Saved data entries:

───

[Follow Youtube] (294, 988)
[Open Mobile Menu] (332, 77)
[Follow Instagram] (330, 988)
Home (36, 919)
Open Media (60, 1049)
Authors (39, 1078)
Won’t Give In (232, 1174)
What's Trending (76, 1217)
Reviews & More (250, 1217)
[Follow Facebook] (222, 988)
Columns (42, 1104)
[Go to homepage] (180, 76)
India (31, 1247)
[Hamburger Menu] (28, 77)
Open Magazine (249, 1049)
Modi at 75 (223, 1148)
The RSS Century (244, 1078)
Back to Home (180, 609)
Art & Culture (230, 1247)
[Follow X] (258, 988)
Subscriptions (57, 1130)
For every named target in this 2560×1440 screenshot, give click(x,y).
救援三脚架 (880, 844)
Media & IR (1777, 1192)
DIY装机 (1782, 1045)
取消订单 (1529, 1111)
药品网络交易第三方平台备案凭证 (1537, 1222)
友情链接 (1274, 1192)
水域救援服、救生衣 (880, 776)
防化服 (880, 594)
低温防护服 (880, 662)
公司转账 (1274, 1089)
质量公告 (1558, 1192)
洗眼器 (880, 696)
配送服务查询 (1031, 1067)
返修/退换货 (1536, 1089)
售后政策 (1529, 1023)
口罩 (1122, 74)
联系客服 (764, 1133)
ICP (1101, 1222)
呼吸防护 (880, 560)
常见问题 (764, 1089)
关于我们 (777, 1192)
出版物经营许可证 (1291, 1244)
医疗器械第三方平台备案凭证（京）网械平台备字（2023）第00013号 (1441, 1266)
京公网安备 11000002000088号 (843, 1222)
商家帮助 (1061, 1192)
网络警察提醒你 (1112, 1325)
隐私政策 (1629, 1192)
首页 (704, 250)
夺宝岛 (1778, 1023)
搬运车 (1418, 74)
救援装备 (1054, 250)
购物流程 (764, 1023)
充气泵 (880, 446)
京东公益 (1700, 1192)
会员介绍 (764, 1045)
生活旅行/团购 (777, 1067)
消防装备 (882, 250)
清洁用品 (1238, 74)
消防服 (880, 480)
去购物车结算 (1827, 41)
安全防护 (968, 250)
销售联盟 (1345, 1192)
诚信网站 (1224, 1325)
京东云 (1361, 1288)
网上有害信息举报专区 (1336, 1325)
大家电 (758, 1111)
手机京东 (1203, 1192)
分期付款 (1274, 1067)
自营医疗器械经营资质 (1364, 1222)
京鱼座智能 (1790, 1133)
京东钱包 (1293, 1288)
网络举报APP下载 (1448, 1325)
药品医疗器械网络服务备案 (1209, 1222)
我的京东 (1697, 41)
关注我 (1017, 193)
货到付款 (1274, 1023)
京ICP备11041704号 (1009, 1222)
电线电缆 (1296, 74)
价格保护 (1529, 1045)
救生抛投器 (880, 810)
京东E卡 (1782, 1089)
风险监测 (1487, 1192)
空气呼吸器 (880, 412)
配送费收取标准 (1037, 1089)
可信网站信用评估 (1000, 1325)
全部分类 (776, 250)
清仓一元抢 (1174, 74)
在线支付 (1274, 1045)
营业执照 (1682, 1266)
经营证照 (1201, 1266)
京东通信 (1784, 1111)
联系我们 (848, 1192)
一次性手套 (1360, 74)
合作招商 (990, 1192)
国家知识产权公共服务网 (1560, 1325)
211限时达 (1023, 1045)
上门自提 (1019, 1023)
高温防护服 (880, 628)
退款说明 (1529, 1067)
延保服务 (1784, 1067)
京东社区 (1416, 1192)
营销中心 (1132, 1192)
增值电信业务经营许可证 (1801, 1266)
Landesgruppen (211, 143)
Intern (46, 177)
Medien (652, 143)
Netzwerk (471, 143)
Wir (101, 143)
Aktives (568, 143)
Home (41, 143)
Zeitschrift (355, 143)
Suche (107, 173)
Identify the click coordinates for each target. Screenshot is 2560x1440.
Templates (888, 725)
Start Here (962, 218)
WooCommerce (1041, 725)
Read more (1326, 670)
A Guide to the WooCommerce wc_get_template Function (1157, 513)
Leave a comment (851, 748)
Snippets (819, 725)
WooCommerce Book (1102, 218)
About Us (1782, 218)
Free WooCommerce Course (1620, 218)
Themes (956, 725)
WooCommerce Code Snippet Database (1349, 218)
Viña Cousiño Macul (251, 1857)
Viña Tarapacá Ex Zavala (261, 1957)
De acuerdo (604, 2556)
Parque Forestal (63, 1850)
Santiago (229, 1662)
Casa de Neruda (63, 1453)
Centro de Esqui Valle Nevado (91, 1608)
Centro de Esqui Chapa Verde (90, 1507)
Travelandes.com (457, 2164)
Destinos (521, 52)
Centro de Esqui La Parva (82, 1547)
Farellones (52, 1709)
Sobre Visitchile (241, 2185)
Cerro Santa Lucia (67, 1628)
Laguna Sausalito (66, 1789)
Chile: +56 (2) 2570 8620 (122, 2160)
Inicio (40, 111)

───

● Assigned task: Every line that holds the string "click" must be copied from the records above.

● Expected output:
For every named target in this 2560×1440 screenshot, give click(x,y).
Identify the click coordinates for each target. Screenshot is 2560x1440.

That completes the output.